(Extracted data entries)
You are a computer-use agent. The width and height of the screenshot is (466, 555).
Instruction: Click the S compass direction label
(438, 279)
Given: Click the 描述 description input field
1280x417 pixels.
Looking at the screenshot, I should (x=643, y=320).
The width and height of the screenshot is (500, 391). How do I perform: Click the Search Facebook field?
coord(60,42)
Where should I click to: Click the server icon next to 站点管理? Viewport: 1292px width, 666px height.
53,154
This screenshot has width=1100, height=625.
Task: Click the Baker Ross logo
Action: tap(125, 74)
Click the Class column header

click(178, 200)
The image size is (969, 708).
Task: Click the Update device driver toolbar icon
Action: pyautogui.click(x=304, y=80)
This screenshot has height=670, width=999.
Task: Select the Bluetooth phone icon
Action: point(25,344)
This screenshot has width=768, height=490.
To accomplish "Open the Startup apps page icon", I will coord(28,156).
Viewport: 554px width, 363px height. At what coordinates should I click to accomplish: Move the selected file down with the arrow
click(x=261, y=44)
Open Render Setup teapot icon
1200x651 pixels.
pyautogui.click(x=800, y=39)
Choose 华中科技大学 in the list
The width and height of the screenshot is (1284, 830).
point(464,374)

* **The task**
Beginning at the line that holds "Where should I", write out word for word each line through the end of the records.

* **Response**
Where should I click to: Click the server icon next to 站点管理? Viewport: 1292px width, 666px height.
53,154
This screenshot has width=1100, height=625.
Task: Click the Baker Ross logo
Action: tap(125, 74)
Click the Class column header

click(178, 200)
The image size is (969, 708).
Task: Click the Update device driver toolbar icon
Action: pyautogui.click(x=304, y=80)
This screenshot has height=670, width=999.
Task: Select the Bluetooth phone icon
Action: point(25,344)
This screenshot has width=768, height=490.
To accomplish "Open the Startup apps page icon", I will coord(28,156).
Viewport: 554px width, 363px height. At what coordinates should I click to accomplish: Move the selected file down with the arrow
click(x=261, y=44)
Open Render Setup teapot icon
1200x651 pixels.
pyautogui.click(x=800, y=39)
Choose 华中科技大学 in the list
The width and height of the screenshot is (1284, 830).
point(464,374)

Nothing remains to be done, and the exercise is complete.